[About this task]:
Each record beneath this line is to be copied exactly.

Collected data entries:
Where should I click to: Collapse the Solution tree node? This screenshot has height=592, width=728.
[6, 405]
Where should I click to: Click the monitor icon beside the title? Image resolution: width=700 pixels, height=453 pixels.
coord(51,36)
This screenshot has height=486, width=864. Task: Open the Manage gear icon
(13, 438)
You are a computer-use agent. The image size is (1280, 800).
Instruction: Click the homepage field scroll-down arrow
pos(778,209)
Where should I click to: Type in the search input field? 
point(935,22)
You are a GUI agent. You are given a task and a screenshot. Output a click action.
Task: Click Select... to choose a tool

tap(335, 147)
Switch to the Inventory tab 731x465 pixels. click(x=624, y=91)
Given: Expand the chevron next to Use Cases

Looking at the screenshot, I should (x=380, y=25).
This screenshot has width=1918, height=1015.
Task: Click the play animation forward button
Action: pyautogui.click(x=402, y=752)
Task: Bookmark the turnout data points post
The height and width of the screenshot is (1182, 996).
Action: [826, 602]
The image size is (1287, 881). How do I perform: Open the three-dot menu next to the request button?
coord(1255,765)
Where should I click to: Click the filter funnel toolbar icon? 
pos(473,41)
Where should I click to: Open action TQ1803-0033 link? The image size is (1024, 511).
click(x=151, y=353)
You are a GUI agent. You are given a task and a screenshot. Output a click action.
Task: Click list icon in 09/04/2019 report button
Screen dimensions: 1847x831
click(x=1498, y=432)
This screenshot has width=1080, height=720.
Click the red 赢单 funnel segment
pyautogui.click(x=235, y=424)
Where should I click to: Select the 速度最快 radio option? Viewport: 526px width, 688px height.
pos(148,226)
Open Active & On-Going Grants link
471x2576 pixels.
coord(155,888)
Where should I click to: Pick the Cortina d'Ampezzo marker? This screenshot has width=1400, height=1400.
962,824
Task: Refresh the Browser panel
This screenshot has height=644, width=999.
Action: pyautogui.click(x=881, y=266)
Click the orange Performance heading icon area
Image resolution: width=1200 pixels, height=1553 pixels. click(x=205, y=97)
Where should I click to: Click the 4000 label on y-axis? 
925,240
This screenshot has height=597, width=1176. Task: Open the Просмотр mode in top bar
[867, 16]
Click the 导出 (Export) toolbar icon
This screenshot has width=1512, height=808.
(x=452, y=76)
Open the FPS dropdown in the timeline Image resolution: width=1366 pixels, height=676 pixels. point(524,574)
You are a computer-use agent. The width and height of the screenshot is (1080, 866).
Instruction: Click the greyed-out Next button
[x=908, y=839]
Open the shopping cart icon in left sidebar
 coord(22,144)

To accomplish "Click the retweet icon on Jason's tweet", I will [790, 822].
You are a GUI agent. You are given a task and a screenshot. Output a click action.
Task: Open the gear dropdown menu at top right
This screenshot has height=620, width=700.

[Written response]:
Where should I click to: Collapse the Solution tree node? This screenshot has height=592, width=728.
[6, 405]
Where should I click to: Click the monitor icon beside the title? Image resolution: width=700 pixels, height=453 pixels.
coord(51,36)
This screenshot has height=486, width=864. Task: Open the Manage gear icon
(13, 438)
You are a computer-use agent. The image size is (1280, 800).
Instruction: Click the homepage field scroll-down arrow
pos(778,209)
Where should I click to: Type in the search input field? 
point(935,22)
You are a GUI agent. You are given a task and a screenshot. Output a click action.
Task: Click Select... to choose a tool

tap(335, 147)
Switch to the Inventory tab 731x465 pixels. click(x=624, y=91)
Given: Expand the chevron next to Use Cases

Looking at the screenshot, I should (x=380, y=25).
This screenshot has width=1918, height=1015.
Task: Click the play animation forward button
Action: pyautogui.click(x=402, y=752)
Task: Bookmark the turnout data points post
The height and width of the screenshot is (1182, 996).
Action: [826, 602]
The image size is (1287, 881). How do I perform: Open the three-dot menu next to the request button?
coord(1255,765)
Where should I click to: Click the filter funnel toolbar icon? 
pos(473,41)
Where should I click to: Open action TQ1803-0033 link? The image size is (1024, 511).
click(x=151, y=353)
You are a GUI agent. You are given a task and a screenshot. Output a click action.
Task: Click list icon in 09/04/2019 report button
Screen dimensions: 1847x831
click(x=1498, y=432)
This screenshot has width=1080, height=720.
Click the red 赢单 funnel segment
pyautogui.click(x=235, y=424)
Where should I click to: Select the 速度最快 radio option? Viewport: 526px width, 688px height.
pos(148,226)
Open Active & On-Going Grants link
471x2576 pixels.
coord(155,888)
Where should I click to: Pick the Cortina d'Ampezzo marker? This screenshot has width=1400, height=1400.
962,824
Task: Refresh the Browser panel
This screenshot has height=644, width=999.
Action: pyautogui.click(x=881, y=266)
Click the orange Performance heading icon area
Image resolution: width=1200 pixels, height=1553 pixels. click(x=205, y=97)
Where should I click to: Click the 4000 label on y-axis? 
925,240
This screenshot has height=597, width=1176. Task: Open the Просмотр mode in top bar
[867, 16]
Click the 导出 (Export) toolbar icon
This screenshot has width=1512, height=808.
(x=452, y=76)
Open the FPS dropdown in the timeline Image resolution: width=1366 pixels, height=676 pixels. point(524,574)
You are a computer-use agent. The width and height of the screenshot is (1080, 866).
Instruction: Click the greyed-out Next button
[x=908, y=839]
Open the shopping cart icon in left sidebar
 coord(22,144)

To accomplish "Click the retweet icon on Jason's tweet", I will [790, 822].
You are a GUI agent. You are given a task and a screenshot. Output a click action.
Task: Open the gear dropdown menu at top right
This screenshot has height=620, width=700.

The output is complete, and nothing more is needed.